第8話 慰安旅行の話
1970年代。
日本は高度成長期に入っていた……と思われます。
(作者が生まれてない時代なので、詳しくはわからないです)
親父とお袋がまだ結婚したての頃。
多分20代前半だと思われます。
僕にも詳しい話は教えてくれなかったのですが。
きっと父方のおじいちゃんの親戚の話。
親父たちが生まれ育った街は、工場とか炭鉱とか港の仕事。
いわゆる、ブルーカラーの人々で栄えていた街で、うちの親戚はみんなほぼ同じ系列会社で働いていました。
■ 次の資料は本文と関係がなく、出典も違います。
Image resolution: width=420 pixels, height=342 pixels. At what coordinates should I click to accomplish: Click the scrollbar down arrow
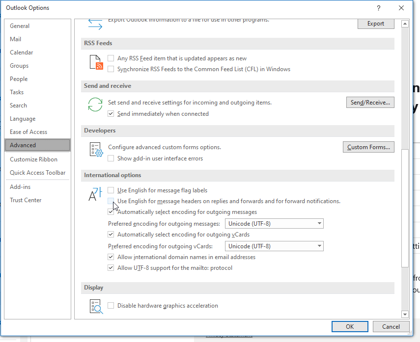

おじいちゃんもそのうちの一人で、ほとんどが大きなグループの傘下にあった子会社ばかり。
まあ血の気が荒い男たちでした。
そして、親父からしたら、叔父にあたる人だと思うのですが。
働いていた会社の慰安旅行によく参加していたそうです。
その旅行先というのが、東か南あたりのアジア圏、某国だと聞きました。
おじさんと会社仲間の人たちは、帰ってくると。
いつもニヤニヤ笑って、同僚のおじいちゃん家にお土産を持ってくるらしいのですが。
それを見た若かりし頃の親父は
「チッ!」
と舌打ちをうって、その集団を睨むらしいのです。
理解できなかった新妻のお袋が、
「どうして怒っているの?」
と尋ねます。
「ありゃ、ただの旅行じゃない。一族の恥だ」
なんて捨て台詞を吐いたりして。
「え? 慰安旅行でしょ? なにが恥ずかしいの?」
親父はため息を吐き、お袋に説明をします。
「はぁ、お前は女だからわからないのだろうけど……ありゃあ、ただの慰安旅行。海外旅行じゃない。買いに行ったんだよ」
察しの悪いお袋は首を傾げます。
「え? 買う?」
「わからん奴だな。女の子とそういうことをするために、比較的安い某国に集団で遊びにいったんだよ……」
「あっ、そういうことね」
ですが、ここでお袋は疑問が残ります。
確かにおじさんは、妻帯者ですが、
「まあ男ならそんな遊びもするのでは?」
と思ったそうで。
実際、僕の親父もきっと経験してるはずです。(多分、豊富)
「そんなに嫌うこと?」
「年齢だよ……日本とは違うだろ」
「あ……」
ここでようやく理解したお袋でした。
甘い石鹸の香りで、ホクホク顔で帰国した集団を見て、お袋は軽蔑したそうです。
後に、僕はこの話を聞いて、よく理解できませんでした。
「その話、なにが悪いの?」
「遊んだりしてたお父さんでも、ドン引きするぐらいの年齢ってこと。わからない?」
中学生ぐらいの時に教えてもらったので、僕は首を傾げていました。
「へ?」
大人になった今ならなんとなくですが、想像できます。
多分、当時の日本の感覚なら。
中学を卒業したばかりの女性がいたとして、15歳、16歳ぐらいで成人感覚で扱われていたと思います。
早い話、嫁いだり、集団で就職したり。
ということは、日本国内でも16歳ぐらいの若者が、そういう街で働いていても不思議じゃない時代……な気がします。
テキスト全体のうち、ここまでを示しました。